Note that the swe_xxx commands should NOT be made known to the AI agents. You are allowed to use all the swe_xxx and aa_xxx commands.

Environment Variables

Create a root working directory. Add the following environment to your ~/.bashrc:

export AA_SWE_ROOT=/path/to/your/root/working/directory

Download the Github Repositories

swe_download

Building Docker Images

SWE-Bench Docker Images

SWE-bench requires building a series of docker images for evaluation.

python3 -m swebench.harness.prepare_images --dataset_name princeton-nlp/SWE-bench_Lite --split test --tag aa --max_workers 16

Note that tag must be aa.

There are two splits: test and dev. Some of the images might fail to build; update your SWE-bench repo in a few days and try again. They are actively fixing issues.

AA-SWE Docker Images

To accelerate development, an AA-SWE docker image is built on top of the SWE-Bench docker image. For example, on top of sweb.eval.x86_te.XXX:aa, aa_swe.XXX is built.
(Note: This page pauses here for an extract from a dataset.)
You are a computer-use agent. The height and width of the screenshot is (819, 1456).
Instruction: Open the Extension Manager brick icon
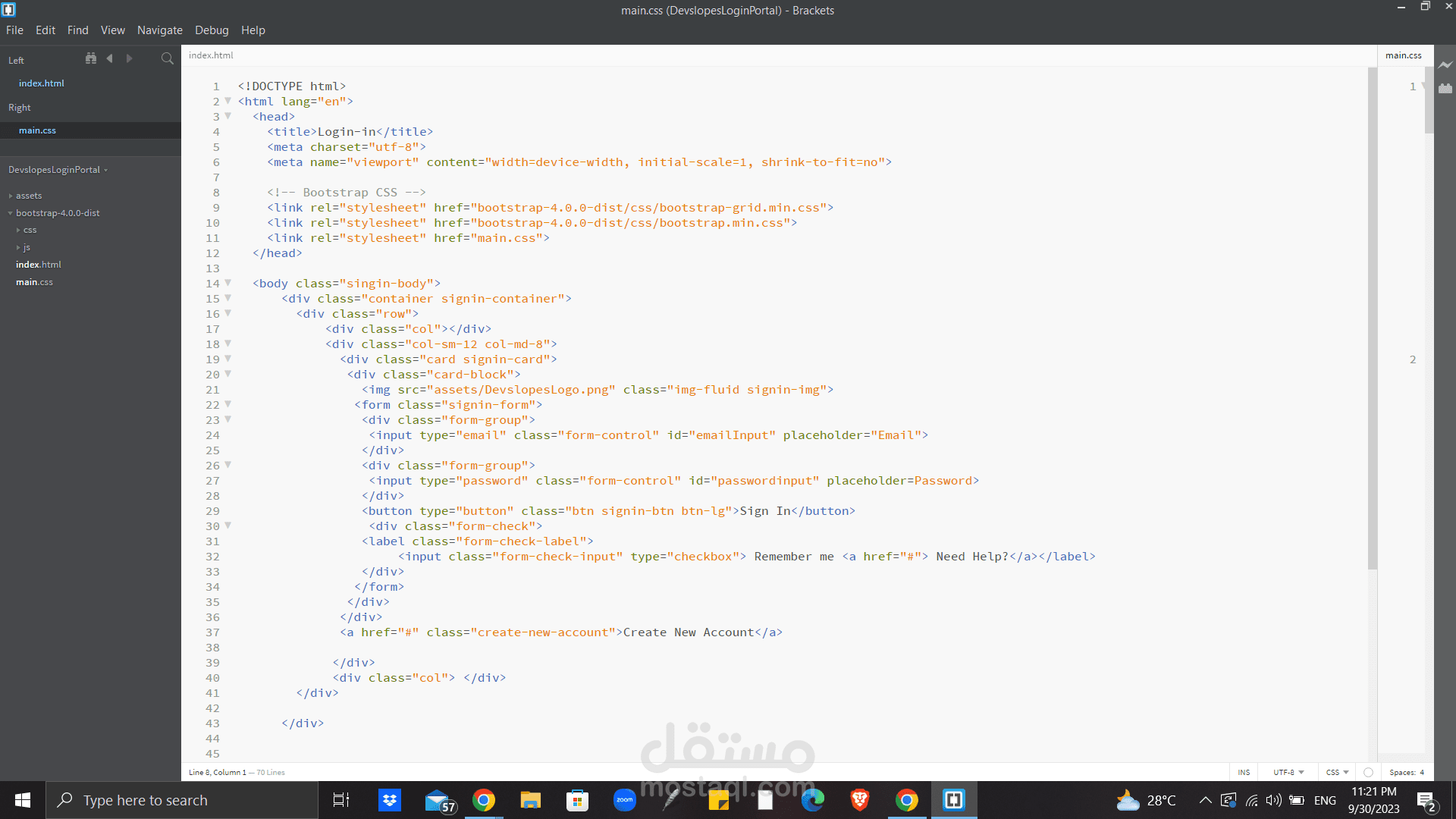coord(1445,88)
After the SWE-bench image is built, use the following to build the AA-SWE image:

swe_build_docker -i [insatnce_id]

If the image is not built, it will be automatically built upon swe_solve.

Solving Problems

swe_solve -i sympy__sympy-22005

The following arguments are available:

  • -i,--instance INSTANCE_ID: the instance id to solve.
  • --split: the split of the dataset to solve, optional.
  • -b,--budget BUDGET: the budget limit; will stop when reached.
  • -m,--model MODEL: the model to use, see mailcoach__lite/mailcoach_lite/__init__.py.
  • -d,--debug: step mode, will ask for confirmation before each step.
  • -f,--force: for the solve to run over existing data.
  • --max_trials: maximal number of test failures before giving up.
swe_list [--all]

This will list the current status of the problems.

swe_submit

This will merge all solved cases and generate all_preds.jsonl for evaluation.